# Auf PC in LAN zugreifen



## Linebeck (31. Jan 2013)

Hey Leute,

Ich habe folgendes Problem:
Ich möchte gerne auf meinen anderen PC im selben LAN-Netzwerk auf eine bestimmte Datei zugreifen.
Jedoch habe ich den PC mit einem Passwort gesichert und ich möchte das Passwort auch nicht für jeden Zugriff entfernen.

Deswegen meine Frage:
Ist es irgendwie möglich zu dem Zugriff auf den anderen PC irgendwie das Passwort zu übergeben?



Mfg
Linebeck


----------



## Timothy Truckle (31. Jan 2013)

Das Problem solltest Du auf Betriebssystem-Ebene lösen:

Mach eine Freigabe auf dem aberen Rechner und binde sie in das Dateisystem ein.

Wie das genau geht hängt von den Betribssystemen der beteiligten Rechner ab. Auf jeden Fall geht das auch mit Passwortschutz.

bye
TT


----------



## Linebeck (31. Jan 2013)

Ja das man da irgendwas machen kann dachte ich mir.
Aber wenn man im Windows-Explorer auf den anderen Pc zugreifen will, kann man einfach das Passwort eingeben. Deswegen dachte ich, es könnte irgendwie auch so gehen.


----------



## tröööt (31. Jan 2013)

also am einfachsten wäre es wirklich wenn du mit nem sog. "Netzlaufwerk" arbeitest ... dann kümmert sich windows um die sache mit dem passwort und du kannst ganz normal wie auf einen lokalen datenträger drauf zu greifen ...

Gegebene Auflistung.
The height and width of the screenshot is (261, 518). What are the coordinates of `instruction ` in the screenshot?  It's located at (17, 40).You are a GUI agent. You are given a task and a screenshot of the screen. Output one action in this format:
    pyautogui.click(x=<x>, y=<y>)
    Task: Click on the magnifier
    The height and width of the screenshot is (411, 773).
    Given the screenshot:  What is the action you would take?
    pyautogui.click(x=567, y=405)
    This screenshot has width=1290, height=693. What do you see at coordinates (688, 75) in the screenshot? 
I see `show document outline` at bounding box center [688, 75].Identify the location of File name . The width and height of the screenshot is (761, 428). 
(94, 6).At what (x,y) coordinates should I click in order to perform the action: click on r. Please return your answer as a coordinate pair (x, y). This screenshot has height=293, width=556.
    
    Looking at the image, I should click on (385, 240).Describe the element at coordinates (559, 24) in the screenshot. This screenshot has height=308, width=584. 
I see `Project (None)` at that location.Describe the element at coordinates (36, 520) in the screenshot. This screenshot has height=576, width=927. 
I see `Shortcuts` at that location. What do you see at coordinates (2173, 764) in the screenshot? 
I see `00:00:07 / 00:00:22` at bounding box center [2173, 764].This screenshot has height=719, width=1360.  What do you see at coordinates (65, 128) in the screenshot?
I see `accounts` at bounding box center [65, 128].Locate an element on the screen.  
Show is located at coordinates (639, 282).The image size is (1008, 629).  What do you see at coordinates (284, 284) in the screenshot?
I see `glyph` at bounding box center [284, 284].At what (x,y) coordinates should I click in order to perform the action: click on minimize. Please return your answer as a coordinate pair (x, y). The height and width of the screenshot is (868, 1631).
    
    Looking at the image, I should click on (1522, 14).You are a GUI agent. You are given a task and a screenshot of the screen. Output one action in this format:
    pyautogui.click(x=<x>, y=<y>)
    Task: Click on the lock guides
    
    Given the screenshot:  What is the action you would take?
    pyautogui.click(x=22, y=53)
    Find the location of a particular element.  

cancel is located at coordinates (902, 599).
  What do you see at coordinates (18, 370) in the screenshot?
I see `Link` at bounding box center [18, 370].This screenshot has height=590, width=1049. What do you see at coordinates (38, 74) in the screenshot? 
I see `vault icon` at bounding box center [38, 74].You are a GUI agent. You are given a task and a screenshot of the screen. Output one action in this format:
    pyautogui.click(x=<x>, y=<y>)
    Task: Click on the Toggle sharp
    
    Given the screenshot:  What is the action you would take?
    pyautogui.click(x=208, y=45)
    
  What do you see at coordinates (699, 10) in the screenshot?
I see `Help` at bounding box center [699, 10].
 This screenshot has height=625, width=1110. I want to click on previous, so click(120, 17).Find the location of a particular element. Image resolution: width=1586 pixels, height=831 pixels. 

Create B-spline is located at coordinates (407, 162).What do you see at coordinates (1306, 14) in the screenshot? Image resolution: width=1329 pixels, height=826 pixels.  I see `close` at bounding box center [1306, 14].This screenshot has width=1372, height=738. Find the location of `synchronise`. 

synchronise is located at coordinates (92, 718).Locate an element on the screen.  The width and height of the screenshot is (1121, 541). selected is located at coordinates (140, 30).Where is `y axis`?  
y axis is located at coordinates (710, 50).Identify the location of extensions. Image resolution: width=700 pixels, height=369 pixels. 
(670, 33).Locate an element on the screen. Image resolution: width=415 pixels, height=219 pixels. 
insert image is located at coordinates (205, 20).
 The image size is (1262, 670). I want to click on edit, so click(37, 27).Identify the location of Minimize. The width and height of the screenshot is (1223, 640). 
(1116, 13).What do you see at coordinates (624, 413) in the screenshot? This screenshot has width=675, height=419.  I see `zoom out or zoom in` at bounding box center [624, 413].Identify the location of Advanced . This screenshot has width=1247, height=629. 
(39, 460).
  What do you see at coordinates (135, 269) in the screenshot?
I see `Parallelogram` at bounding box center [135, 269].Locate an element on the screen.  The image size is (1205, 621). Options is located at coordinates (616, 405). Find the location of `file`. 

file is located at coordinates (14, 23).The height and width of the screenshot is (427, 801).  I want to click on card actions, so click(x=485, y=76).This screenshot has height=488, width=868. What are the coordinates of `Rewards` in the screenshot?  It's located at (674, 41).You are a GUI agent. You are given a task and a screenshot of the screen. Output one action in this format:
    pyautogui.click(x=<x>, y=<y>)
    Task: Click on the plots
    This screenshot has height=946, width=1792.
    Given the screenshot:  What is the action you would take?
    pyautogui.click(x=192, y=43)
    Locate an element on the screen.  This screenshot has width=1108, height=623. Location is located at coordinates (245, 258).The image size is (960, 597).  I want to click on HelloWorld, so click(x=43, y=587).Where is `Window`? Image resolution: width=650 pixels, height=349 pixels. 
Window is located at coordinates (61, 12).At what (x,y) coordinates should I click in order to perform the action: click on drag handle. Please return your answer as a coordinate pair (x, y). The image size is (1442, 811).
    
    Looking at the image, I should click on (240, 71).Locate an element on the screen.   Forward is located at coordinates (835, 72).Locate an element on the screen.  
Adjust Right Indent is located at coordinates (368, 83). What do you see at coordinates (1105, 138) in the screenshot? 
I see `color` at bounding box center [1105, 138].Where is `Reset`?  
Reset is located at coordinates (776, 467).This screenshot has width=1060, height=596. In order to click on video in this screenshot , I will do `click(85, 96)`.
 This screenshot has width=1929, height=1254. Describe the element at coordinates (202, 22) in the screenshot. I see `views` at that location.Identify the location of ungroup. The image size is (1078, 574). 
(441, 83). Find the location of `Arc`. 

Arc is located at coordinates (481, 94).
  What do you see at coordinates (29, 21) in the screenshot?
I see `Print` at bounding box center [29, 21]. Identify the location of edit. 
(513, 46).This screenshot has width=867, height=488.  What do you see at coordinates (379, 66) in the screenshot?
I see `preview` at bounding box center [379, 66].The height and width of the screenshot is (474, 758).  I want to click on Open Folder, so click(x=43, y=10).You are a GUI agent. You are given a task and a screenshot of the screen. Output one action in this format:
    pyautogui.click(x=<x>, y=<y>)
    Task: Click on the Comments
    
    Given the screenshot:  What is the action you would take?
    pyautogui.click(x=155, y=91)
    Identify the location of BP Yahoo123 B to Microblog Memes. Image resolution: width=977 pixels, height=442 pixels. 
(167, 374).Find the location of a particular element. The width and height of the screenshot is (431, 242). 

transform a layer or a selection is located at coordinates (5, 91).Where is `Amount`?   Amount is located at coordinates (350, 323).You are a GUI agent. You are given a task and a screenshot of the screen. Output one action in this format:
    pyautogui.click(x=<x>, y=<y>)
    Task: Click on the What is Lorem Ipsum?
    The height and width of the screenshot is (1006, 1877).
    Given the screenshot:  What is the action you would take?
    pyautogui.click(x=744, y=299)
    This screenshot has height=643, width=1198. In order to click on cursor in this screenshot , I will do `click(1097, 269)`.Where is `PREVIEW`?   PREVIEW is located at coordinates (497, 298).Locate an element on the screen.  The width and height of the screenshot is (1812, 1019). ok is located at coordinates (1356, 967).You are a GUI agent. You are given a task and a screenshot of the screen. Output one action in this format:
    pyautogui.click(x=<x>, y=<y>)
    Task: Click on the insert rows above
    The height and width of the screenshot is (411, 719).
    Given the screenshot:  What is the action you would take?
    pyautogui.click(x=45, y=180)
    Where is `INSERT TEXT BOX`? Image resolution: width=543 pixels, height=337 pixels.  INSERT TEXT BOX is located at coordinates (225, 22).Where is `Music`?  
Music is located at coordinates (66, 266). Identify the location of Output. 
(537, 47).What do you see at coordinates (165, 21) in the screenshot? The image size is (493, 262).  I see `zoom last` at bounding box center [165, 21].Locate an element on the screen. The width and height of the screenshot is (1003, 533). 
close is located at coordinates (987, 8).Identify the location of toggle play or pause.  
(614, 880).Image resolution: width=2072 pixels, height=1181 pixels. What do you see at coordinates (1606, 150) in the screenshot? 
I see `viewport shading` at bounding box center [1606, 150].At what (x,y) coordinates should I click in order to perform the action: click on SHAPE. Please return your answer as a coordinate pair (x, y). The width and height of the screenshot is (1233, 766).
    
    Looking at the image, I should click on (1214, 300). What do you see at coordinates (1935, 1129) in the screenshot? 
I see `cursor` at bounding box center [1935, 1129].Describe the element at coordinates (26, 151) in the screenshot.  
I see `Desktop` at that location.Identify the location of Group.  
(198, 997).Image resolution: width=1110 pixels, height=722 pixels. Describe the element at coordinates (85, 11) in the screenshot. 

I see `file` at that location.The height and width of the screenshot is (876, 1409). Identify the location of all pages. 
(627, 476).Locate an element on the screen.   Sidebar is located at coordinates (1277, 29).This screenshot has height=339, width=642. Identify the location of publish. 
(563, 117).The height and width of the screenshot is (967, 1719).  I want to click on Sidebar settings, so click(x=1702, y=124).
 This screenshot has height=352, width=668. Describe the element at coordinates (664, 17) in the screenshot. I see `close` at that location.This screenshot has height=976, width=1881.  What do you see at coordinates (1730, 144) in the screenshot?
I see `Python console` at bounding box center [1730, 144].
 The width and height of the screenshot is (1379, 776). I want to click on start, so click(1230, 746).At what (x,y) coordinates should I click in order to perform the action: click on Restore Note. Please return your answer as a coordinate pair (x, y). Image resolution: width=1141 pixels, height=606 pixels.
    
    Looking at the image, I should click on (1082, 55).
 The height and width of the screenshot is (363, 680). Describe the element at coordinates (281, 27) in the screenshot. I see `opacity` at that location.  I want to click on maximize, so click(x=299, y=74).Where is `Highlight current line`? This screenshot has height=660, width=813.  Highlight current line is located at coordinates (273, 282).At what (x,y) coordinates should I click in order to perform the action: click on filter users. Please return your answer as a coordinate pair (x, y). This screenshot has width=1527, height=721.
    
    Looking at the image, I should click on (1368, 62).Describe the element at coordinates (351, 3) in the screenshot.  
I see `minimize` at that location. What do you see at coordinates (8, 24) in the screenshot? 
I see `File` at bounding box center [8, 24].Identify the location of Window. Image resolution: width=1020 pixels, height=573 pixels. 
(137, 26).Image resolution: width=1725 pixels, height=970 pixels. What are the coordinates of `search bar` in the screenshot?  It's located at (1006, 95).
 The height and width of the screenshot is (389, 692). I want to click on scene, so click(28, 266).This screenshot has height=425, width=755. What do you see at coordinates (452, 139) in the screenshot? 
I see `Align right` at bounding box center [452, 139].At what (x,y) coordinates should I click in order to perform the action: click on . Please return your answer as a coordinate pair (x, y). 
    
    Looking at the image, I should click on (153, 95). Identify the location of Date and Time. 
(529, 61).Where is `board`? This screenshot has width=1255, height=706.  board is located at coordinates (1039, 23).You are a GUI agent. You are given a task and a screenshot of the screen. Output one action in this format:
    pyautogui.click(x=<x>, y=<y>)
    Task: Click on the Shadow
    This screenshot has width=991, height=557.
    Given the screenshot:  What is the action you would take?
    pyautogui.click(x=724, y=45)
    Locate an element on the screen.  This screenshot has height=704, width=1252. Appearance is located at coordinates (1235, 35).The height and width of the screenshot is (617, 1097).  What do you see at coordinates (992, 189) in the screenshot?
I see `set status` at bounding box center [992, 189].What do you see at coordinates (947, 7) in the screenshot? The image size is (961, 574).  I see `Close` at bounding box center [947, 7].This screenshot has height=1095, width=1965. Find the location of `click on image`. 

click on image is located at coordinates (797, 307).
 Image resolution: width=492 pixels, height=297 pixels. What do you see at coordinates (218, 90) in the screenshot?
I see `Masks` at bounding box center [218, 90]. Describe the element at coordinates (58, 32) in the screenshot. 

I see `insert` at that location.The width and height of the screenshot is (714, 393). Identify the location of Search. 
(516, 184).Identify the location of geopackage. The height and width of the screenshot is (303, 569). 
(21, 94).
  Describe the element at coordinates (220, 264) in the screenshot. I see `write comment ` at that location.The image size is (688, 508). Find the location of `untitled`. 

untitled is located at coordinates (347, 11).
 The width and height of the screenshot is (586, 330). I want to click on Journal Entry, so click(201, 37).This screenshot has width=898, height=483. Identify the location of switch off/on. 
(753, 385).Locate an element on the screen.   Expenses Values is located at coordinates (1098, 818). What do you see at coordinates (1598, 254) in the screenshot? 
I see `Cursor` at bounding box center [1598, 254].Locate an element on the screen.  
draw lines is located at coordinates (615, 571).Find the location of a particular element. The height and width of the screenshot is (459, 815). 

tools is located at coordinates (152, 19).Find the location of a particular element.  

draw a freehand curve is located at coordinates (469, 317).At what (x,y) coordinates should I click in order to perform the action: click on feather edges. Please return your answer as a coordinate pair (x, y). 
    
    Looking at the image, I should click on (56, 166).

Aufgabenziel.
Schreibe den Forenthread über den Zugriff auf einen PC im LAN vollständig und Zeichen für Zeichen ab.

Die Antwort.
# Auf PC in LAN zugreifen



## Linebeck (31. Jan 2013)

Hey Leute,

Ich habe folgendes Problem:
Ich möchte gerne auf meinen anderen PC im selben LAN-Netzwerk auf eine bestimmte Datei zugreifen.
Jedoch habe ich den PC mit einem Passwort gesichert und ich möchte das Passwort auch nicht für jeden Zugriff entfernen.

Deswegen meine Frage:
Ist es irgendwie möglich zu dem Zugriff auf den anderen PC irgendwie das Passwort zu übergeben?



Mfg
Linebeck


----------



## Timothy Truckle (31. Jan 2013)

Das Problem solltest Du auf Betriebssystem-Ebene lösen:

Mach eine Freigabe auf dem aberen Rechner und binde sie in das Dateisystem ein.

Wie das genau geht hängt von den Betribssystemen der beteiligten Rechner ab. Auf jeden Fall geht das auch mit Passwortschutz.

bye
TT


----------



## Linebeck (31. Jan 2013)

Ja das man da irgendwas machen kann dachte ich mir.
Aber wenn man im Windows-Explorer auf den anderen Pc zugreifen will, kann man einfach das Passwort eingeben. Deswegen dachte ich, es könnte irgendwie auch so gehen.


----------



## tröööt (31. Jan 2013)

also am einfachsten wäre es wirklich wenn du mit nem sog. "Netzlaufwerk" arbeitest ... dann kümmert sich windows um die sache mit dem passwort und du kannst ganz normal wie auf einen lokalen datenträger drauf zu greifen ...